» **Exercise requirements**
Below this sentence is a listing; return exactly its lines from the one with "Task: Open Carl Norberg's profile name link" to the one with "Viewport: 299px width, 214px height.", both kept, and nothing more.

» **Extracted information**
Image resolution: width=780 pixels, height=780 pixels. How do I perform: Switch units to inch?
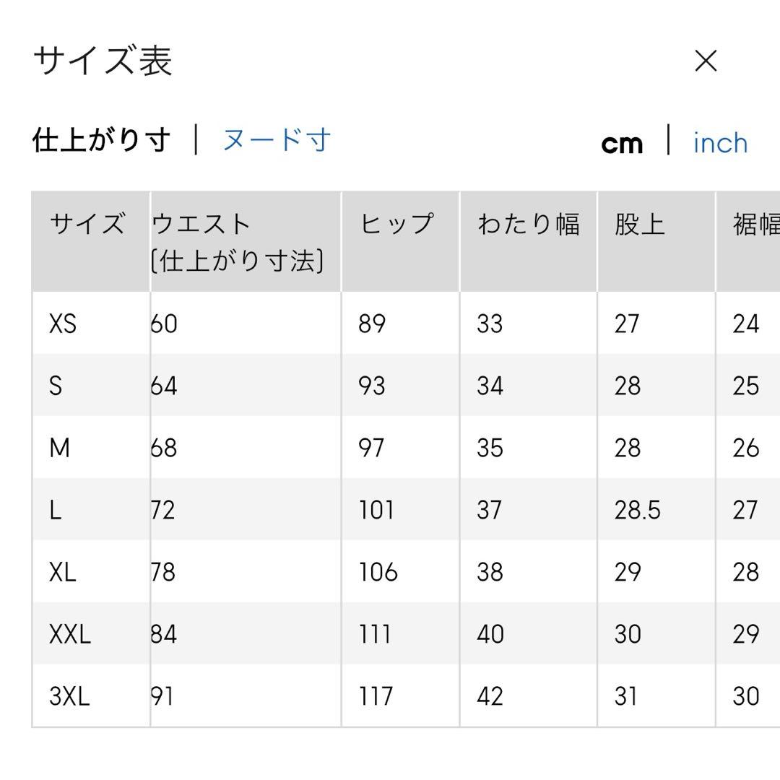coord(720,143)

---

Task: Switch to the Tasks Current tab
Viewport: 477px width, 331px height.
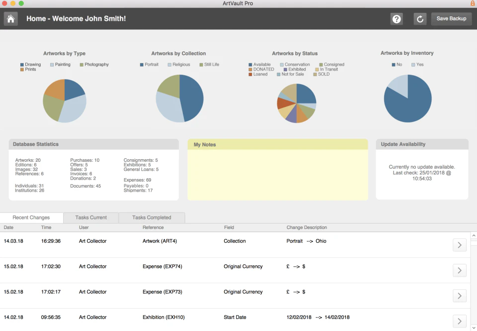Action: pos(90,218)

---

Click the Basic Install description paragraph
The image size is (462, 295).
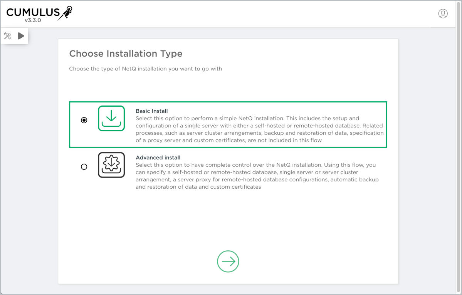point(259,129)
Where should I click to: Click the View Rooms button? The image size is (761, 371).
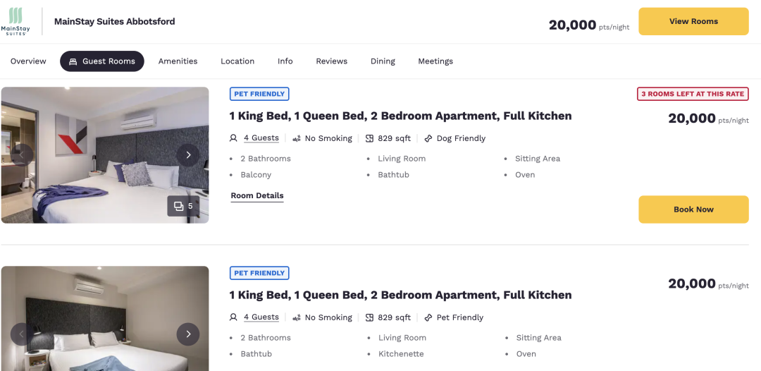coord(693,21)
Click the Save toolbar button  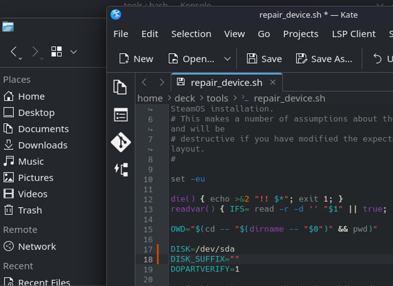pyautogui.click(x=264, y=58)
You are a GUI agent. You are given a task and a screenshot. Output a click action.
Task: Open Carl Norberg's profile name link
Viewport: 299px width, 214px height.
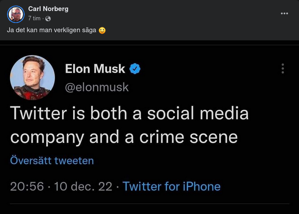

» **Exercise solution**
Task: Open Carl Norberg's profile name link
Viewport: 299px width, 214px height.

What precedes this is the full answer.